James is a Lecturer in Cell Biology in the Department of Biological Science (Faculty of Science and Engineering). His Oncobiology & Targeted Treatments Group investigates acetylation dependent DNA damage responses, develops novel histone acetyltransferase inhibitors, and breast cancer biomarker identification.

Maintaining genome stability following DNA double strand breaks (DSB) involves a complex signalling cascade, regulated by key acetylation events. DSB are among the most damaging genotoxic stress, with sustained DNA damage leading to tumourigenesis. The family of Histone (or lysine) acetyltransferases (KAT) regulate acetylation, and within the KAT family Tip60 is an essential protein controlling the DSB response.

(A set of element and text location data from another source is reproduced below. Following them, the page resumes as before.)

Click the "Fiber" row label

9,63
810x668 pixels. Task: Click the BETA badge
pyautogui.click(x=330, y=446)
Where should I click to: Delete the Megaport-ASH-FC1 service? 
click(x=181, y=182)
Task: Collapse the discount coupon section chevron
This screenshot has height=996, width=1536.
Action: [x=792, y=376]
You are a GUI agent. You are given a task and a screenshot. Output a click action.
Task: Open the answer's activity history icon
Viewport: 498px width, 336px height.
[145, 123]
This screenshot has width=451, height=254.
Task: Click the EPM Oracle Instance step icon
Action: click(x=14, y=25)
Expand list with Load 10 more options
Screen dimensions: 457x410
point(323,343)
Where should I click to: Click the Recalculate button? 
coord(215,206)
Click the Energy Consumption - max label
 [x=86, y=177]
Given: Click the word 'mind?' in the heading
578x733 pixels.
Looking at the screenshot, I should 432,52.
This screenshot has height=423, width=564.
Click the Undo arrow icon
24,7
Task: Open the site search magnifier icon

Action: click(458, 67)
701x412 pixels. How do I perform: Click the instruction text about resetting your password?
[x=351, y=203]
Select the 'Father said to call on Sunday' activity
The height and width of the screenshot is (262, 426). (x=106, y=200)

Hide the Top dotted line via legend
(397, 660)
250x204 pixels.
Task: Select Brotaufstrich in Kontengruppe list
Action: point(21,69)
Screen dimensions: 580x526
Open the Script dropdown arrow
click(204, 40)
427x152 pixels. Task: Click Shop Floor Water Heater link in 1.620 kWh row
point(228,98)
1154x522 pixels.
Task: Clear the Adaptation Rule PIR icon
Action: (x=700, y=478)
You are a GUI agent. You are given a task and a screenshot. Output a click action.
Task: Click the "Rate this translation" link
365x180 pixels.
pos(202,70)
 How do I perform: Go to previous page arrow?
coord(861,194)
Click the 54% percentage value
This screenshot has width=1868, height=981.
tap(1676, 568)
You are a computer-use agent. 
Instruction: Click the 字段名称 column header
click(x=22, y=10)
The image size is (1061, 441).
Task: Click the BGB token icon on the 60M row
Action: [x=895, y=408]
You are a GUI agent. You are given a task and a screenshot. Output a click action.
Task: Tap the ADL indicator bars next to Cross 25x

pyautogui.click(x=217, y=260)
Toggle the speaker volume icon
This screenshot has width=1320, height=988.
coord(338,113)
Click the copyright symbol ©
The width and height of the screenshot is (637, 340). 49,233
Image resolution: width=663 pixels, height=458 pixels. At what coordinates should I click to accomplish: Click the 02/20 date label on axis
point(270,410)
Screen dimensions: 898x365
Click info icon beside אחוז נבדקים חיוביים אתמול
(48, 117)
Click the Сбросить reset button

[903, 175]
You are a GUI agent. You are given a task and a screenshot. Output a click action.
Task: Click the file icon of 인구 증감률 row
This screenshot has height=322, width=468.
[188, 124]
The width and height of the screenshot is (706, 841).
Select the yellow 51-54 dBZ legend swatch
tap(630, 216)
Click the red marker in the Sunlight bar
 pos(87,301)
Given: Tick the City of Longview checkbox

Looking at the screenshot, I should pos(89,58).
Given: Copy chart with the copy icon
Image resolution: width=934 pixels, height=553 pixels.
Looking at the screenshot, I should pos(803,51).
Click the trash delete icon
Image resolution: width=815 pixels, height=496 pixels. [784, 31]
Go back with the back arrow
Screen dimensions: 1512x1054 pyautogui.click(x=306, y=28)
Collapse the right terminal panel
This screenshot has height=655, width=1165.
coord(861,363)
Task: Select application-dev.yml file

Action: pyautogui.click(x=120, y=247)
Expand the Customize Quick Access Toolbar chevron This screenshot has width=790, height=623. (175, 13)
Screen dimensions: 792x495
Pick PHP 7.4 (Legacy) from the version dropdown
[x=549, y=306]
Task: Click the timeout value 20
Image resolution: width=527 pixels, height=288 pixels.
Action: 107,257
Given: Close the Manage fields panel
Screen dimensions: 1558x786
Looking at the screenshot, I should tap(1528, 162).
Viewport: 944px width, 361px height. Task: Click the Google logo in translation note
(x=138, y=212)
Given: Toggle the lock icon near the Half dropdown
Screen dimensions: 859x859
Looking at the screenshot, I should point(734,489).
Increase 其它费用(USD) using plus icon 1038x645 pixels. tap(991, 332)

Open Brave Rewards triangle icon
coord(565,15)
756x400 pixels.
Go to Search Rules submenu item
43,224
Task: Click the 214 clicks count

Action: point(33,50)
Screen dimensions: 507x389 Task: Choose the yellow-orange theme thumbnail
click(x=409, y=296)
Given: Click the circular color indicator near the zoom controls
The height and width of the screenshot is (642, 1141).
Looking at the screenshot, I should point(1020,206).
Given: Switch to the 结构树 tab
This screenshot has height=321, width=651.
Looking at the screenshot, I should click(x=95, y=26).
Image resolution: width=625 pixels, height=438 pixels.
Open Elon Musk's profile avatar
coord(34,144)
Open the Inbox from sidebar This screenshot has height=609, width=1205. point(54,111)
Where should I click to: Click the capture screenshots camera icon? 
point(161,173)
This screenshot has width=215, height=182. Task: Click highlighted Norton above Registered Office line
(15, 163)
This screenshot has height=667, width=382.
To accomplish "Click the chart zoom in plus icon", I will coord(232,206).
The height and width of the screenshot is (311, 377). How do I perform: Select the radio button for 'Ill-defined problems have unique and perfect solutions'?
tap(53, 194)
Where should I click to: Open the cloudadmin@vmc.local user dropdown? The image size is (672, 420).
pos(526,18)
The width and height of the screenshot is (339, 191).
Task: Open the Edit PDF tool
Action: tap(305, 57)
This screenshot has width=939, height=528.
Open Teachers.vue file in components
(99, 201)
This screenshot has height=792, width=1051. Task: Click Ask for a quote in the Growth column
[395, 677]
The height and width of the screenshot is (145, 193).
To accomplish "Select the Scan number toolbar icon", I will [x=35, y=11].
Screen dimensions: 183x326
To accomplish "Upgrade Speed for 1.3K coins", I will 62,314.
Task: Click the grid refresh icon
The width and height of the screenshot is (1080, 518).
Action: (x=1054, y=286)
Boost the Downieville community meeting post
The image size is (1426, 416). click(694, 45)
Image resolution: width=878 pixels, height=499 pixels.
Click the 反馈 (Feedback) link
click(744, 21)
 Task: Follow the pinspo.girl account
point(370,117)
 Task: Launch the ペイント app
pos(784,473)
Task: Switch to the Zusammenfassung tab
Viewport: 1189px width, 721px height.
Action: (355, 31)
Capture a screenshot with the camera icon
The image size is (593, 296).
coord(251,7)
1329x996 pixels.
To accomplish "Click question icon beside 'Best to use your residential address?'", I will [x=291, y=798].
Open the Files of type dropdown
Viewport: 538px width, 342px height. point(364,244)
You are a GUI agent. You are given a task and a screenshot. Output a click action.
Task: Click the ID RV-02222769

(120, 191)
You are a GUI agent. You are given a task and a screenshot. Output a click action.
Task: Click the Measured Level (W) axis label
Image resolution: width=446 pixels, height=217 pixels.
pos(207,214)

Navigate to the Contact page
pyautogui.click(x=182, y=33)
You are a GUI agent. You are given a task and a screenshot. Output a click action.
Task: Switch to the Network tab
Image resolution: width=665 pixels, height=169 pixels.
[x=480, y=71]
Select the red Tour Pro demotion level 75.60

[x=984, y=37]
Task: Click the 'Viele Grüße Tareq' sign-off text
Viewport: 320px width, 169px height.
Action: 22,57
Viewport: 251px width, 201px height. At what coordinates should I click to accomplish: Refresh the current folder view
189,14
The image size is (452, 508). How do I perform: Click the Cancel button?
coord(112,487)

Worldwide, approximately 1/8 women will develop breast cancer in their lifetime, with a >20% mortality rate. Treatments and survival rates are subtype specific, and new, targeted treatment options are needed. Our translational work focuses on validating our small molecule inhibitors (KATi) targeting Tip60. Investigating and validating new breast cancer biomarkers, allows improved patient stratification and enriched understanding of tumour (and subtype specific), molecular changes.

His fundamental research, using KATi, is revealing the molecular mechanisms (underpinning breast cancer) regulated by acetyltransferases (Tip60 centric) in genome protection and epigenetic modifications. Understanding the molecular roles of Tip60 will reveal fundamental molecular events regulating DSB responses.